It would be interesting to investigate the role of benign, if not outright encouraging, fathers in the formation of women professionals: both Kaethe Kollwitz and Barbara Hepworth, for example, recall
the influence of unusually sympathetic and supportive fathers on their artistic pursuits. In the absence of any thoroughgoing investigation, one can only gather impressionistic data about the presence or absence of rebellion against parental authority in women artists, and whether there may be more or less rebellion on the part of women artists than is true in the case of men or vice versa. One thing however is clear: for a woman to opt for a career at all, much less for a career in art, has required a certain amount of unconventionality, both in the past and at present; whether or not the woman artist rebels against or finds strength in the attitude of her family, she must in any case have a good strong streak of rebellion in her to make her way in the world of art at all, rather than submitting to the socially approved role of wife and mother, the only role to which every social institution consigns her automatically. It is only by adopting, however covertly, the “masculine” attributes of singlemindedness, concentration, tenaciousness and absorption in ideas and craftsmanship for their own sake, that women have succeeded, and continue to succeed, in the world of art.

Rosa Bonheur

It is instructive to examine in greater detail one of the most successful and accomplished women painters of all time, Rosa Bonheur (1822-1899), whose work, despite the ravages wrought upon its estimation by changes of taste and a certain admitted lack of variety, still stands as an impressive achievement to anyone interested in the art of the 19th century and in the history of taste generally. Rosa Bonheur is a woman artist in whom, partly because of the magnitude of her reputation, all the various conflicts, all the internal and external contradictions and struggles typical of her sex and profession, stand out in sharp relief.

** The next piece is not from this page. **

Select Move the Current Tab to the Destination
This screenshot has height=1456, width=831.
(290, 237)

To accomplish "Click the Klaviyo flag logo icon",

Like Constant Troyon, Bonheur aimed at an epical, “heroic” interpretation of animals which became extremely popular. The Horse Fair, ca. 1852–55.

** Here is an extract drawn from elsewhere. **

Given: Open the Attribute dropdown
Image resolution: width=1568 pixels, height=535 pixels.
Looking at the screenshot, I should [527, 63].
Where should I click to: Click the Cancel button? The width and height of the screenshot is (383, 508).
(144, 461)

The success of Rosa Bonheur firmly establishes the role of institutions, and institutional change, as a necessary, if not a sufficient cause of achievement in art. We might say that Bonheur picked a fortunate time to become an artist if she was, at the same time, to have the disadvantage of being a woman: she came into her own in the middle of the 19th century, a time in which the struggle between traditional History Painting as opposed to the less pretentious and more free-wheeling genre painting, landscape and still-life was won by the latter group hands down. A major change in the social and institutional support for art itself was well under way: with the rise of the bourgeoisie and the fall of the cultivated aristocracy, smaller paintings, generally of every-day subjects, rather than grandiose mythological or religious scenes were much in demand. To cite the Whites: “Three hundred provincial museums there might be, government commissions for public works there might be, but the only possible paid destinations for t he rising flood of canvases were the homes of the bourgeoisie. History painting had not and never would rest comfortably in the middle-class parlor. ‘Lesser’ forms of image art—genre, landscape, still-life—did.”17 In mid-century France, as in 17th-century Holland, there was a tendency for artists to attempt to achieve some sort of security in a shaky market situation by specializing, by making a career out of a specific subject: animal painting was a very popular field, as the Whites point out, and Rosa Bonheur was no doubt its most accomplished and successful practitioner, followed in popularity only by the Barbizon painter Troyon (who at one time was so pressed for his paintings of cows that he hired another artist to brush in the backgrounds). Rosa Bonheur’s rise to fame accompanied that of the Barbizon landscapists, supported by those canny dealers, the Durand-Ruels, who later moved on to the Impressionists. The
Durand-Ruels were among the first dealers to tap the expanding market in movable decoration for the middle classes, to use the Whites’ terminology. Rosa Bonheur’s naturalism and ability to capture the individuality—even the “soul”—of each of her animal subjects coincided with bourgeois taste at the time. The same combination, of qualities, with a much stronger dose of sentimentality and pathetic fallacy to be sure, likewise assured the success of her animalier contemporary, Landseer, in England.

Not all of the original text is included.